Le changement de nom est autorisé par décret. »
■ CE 4 déc. 2009, n° 309004, au Lebon ; AJ fam. 2010. 36, obs. I. Gallmeister ; RTD civ. 2010. 297, obs. J. Hauser.
■ CAA Paris, 27 janv. 2003, n° 00PA02050, Garde des Sceaux, ministre de la Justice c/ Mustafa.
■ Contrôle restreint
« Le contrôle restreint, ou contrôle minimum, peut normalement être exercé sur tous les actes décisoires de l'administration ou ne ressortissant pas de la catégorie des actes de gouvernement. Outre la légalité externe de l'acte, il comprend le contrôle du défaut de base légale, de l'erreur de droit, de l'exactitude matérielle des faits et de l'erreur manifeste d'appréciation dans le choix de la décision ou la qualification juridique des faits. Ce dernier point est exclu du contrôle infra minimum (ou contrôle minimum restreint), qui trouve à s'appliquer lorsque l'administration dispose du pouvoir discrétionnaire le plus étendu. »

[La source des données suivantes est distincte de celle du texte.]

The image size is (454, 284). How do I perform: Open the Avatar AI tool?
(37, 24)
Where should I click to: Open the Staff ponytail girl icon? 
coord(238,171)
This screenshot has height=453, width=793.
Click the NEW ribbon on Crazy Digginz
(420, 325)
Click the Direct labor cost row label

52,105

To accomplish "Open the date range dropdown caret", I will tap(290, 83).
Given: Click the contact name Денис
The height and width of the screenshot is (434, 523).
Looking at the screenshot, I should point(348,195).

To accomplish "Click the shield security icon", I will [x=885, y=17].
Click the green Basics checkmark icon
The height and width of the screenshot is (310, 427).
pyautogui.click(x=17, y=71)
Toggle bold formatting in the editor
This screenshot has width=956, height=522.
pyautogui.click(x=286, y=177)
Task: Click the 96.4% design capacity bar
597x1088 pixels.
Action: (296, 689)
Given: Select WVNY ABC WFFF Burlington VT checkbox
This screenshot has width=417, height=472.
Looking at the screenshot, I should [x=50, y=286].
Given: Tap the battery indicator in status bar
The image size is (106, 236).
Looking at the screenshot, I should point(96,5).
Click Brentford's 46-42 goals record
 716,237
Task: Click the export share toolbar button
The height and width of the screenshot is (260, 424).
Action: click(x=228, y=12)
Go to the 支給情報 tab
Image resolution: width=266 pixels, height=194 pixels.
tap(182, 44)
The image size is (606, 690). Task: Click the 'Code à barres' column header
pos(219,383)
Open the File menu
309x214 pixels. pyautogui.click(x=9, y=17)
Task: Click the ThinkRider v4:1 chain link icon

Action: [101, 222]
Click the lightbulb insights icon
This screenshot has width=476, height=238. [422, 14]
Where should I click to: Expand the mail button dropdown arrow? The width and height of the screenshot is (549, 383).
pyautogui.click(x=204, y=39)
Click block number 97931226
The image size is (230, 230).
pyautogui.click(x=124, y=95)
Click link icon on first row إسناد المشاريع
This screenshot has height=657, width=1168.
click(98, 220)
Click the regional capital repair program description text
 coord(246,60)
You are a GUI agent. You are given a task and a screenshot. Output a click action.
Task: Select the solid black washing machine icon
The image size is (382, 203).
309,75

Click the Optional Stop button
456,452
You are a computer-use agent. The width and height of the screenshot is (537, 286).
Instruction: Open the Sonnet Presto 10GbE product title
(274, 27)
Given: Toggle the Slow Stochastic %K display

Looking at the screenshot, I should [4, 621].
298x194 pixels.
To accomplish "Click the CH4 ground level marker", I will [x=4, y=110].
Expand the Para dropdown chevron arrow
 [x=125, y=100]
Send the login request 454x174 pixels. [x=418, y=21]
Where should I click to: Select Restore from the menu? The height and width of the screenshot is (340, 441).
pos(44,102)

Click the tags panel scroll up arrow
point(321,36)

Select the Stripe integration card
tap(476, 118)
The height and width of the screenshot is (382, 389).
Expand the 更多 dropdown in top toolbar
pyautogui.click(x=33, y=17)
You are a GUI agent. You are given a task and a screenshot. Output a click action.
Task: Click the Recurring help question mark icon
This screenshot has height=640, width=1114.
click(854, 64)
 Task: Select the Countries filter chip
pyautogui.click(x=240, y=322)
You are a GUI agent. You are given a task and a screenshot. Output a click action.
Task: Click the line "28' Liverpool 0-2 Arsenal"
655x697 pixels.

Source : Lombard, Dumont, Droit administratif, 9e éd., Dalloz, coll. « HyperCours », 2011, p. 500.
« Par le contrôle normal, outre tous les points déjà contrôlés dans le cas d'un contrôle restreint, ce n'est plus seulement l'erreur manifeste d'appréciation de la qualification des faits ou du choix de la décision qui sera contrôlée, mais bien cette qualification et ce choix proprement dits, sans que le juge entre pour autant dans des considérations d'opportunité qui appartiennent au pouvoir discrétionnaire de l'administration.
Source : Lombard, Dumont, Droit administratif, 9e éd., Dalloz, coll. « HyperCours », 2011, p. 500.
■ Erreur manifeste d'appréciation
« L'erreur manifeste d'appréciation est une erreur grossière commise par l'administration dans l'appréciation des faits qui ont motivé la décision soumise au contrôle du juge ou dans le choix de la décision. L'erreur manifeste d'appréciation est contrôlée dans tous les cas par le juge administratif, à l'exception de ceux où s'exerce un contrôle minimum restreint. »
Source : Lombard, Dumont, Droit administratif, 9e éd., Dalloz, coll. « HyperCours », 2011, p. 500.